愛なき契約結婚のはずが、クールな御曹司の激しい独占愛に堕とされる
真摯な言葉に、臆病に立ちすくんでいた心がようやく前進する。それに、彼を信じて私のすべてを預けたら――私たちの関係も、なにか変わるかもしれない。
「お願い、します」
ようやく発することができた返答には色気の欠片もなく、声も緊張で震えていた。
それでも、遼河さんは優しく頷いて、私の耳元に唇を寄せた。
「了解。つかまってて」
「えっ、あのっ……」
次の瞬間、遼河さんは軽々と私をお姫様抱っこし、バルコニーから室内へと移動する。目的地は、綺麗にベッドメイキングされたクイーンサイズのベッドだ。
彼はそこに優しく下ろした後、窓とカーテンをしっかり閉めて、照明をベッドサイドのランプの明かりだけにする。
ベッドの周囲だけが控えめに照らされたその部屋で、遼河さんが私に覆いかぶさるようにのしかかり、再びキスの雨を降らせる。

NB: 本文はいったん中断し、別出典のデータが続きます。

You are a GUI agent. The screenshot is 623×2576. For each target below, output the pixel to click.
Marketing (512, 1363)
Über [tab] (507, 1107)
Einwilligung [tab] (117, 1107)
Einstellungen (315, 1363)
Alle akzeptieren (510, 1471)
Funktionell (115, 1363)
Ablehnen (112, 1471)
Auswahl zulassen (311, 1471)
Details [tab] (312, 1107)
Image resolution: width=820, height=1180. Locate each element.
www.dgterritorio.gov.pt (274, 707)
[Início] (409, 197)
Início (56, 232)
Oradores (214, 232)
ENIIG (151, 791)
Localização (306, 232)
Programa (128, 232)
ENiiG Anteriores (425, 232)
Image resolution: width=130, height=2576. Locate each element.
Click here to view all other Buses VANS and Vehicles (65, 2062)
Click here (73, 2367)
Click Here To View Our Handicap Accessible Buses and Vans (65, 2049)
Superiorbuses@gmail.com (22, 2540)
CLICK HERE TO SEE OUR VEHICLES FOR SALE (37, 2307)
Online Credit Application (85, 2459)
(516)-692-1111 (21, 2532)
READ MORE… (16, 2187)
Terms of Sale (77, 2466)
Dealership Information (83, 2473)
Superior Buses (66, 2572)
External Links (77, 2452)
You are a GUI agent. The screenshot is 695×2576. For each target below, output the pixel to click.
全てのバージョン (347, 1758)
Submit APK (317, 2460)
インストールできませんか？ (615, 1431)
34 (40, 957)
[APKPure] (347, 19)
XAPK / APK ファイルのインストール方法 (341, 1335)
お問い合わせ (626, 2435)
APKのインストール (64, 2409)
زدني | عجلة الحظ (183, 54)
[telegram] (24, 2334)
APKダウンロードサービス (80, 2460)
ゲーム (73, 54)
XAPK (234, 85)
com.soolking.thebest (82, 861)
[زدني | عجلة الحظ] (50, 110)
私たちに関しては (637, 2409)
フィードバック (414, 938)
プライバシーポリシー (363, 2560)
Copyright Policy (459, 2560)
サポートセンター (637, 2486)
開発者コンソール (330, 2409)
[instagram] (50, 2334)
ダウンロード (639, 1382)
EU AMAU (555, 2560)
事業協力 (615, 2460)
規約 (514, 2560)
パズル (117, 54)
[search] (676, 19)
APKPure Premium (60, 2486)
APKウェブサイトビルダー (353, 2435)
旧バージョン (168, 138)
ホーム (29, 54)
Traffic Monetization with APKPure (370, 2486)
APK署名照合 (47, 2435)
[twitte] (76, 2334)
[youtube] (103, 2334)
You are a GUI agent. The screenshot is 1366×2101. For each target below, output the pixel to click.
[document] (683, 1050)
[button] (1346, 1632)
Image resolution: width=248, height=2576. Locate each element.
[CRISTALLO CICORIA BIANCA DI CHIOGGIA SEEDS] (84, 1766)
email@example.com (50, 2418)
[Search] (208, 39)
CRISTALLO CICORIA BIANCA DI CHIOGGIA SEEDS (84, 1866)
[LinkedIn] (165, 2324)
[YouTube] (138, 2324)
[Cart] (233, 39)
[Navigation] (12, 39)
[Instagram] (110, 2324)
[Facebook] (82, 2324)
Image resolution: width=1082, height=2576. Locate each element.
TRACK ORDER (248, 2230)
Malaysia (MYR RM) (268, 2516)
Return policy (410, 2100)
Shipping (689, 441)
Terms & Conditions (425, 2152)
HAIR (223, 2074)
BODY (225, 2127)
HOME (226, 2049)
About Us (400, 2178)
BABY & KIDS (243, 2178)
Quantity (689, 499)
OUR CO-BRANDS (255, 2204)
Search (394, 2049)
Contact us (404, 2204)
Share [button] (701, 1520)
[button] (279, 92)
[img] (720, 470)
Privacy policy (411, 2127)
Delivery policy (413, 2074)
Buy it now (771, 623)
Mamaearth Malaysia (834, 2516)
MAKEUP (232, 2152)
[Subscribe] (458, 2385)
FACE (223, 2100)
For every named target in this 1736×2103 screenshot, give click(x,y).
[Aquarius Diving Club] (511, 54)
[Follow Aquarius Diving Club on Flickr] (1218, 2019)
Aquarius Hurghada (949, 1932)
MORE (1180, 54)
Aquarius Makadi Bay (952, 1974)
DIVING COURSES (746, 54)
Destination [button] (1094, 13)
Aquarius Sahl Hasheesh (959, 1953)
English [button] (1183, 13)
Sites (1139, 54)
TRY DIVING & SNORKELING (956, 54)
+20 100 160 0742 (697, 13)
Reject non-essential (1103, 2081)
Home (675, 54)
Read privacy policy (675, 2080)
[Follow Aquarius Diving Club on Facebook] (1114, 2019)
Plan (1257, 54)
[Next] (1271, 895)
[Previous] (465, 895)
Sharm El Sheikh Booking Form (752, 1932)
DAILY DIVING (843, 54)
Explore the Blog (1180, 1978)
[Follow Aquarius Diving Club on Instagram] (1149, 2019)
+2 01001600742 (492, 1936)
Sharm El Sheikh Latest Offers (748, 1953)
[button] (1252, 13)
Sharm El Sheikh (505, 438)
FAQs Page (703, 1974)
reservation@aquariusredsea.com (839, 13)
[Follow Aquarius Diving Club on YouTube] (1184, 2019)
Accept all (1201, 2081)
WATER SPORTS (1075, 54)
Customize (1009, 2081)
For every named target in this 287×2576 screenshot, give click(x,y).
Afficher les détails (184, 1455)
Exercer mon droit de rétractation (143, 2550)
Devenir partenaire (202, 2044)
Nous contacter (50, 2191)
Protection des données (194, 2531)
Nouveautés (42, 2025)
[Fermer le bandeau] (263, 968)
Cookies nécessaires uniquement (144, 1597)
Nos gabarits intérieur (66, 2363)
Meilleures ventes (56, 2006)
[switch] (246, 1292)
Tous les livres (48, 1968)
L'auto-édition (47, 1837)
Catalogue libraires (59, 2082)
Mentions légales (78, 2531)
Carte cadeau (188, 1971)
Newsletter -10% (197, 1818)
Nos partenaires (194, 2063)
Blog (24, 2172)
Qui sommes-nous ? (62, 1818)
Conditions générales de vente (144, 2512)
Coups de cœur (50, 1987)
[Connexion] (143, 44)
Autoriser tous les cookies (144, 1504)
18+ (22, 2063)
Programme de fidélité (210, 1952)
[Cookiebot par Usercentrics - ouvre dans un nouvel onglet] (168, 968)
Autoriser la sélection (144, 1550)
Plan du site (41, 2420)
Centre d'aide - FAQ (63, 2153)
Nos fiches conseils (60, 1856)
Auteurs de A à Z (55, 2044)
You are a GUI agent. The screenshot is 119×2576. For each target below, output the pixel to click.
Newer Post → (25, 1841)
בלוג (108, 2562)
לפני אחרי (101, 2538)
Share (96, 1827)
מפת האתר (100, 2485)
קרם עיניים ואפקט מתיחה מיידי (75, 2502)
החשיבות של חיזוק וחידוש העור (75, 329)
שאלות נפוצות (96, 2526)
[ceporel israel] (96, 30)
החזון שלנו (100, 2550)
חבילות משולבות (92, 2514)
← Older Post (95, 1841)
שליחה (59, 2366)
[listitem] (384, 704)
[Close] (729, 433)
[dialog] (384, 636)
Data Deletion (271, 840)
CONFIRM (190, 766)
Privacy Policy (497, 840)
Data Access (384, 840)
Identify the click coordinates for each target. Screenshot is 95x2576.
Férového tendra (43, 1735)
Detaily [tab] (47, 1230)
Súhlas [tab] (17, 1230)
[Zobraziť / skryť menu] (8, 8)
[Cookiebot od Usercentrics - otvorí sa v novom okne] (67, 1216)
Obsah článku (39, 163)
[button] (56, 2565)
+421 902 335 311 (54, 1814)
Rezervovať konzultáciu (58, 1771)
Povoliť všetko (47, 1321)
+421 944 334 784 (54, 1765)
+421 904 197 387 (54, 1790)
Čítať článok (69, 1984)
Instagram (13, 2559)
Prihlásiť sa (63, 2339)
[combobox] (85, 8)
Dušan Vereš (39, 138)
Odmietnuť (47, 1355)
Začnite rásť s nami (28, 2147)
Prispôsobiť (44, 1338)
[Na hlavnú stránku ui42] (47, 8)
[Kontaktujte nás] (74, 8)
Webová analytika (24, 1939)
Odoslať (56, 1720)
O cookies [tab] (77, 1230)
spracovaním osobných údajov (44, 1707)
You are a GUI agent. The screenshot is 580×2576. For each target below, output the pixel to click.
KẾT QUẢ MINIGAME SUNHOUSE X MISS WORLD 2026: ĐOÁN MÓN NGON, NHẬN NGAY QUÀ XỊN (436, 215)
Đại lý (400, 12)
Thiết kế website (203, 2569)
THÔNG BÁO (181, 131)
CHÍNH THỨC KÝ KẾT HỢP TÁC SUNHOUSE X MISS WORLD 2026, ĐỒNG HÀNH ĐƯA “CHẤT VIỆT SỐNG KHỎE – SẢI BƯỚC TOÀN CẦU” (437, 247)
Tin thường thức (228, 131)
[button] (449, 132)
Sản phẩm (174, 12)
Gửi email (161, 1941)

激しいリップ音の合間に、時折甘いため息が混じる。ルームワンピース越しに体のラインをなぞられてどきりとした瞬間、唇の隙間から舌が忍び込んで口づけがさらに深くなる。
「んっ……ふ、ぅ」
彼の濡れた舌は口内を余すことなく味わうように動き、蕩けるような感覚で脳がジンと痺れる。
されるがままの私は、息継ぎをするだけで精いっぱいだ。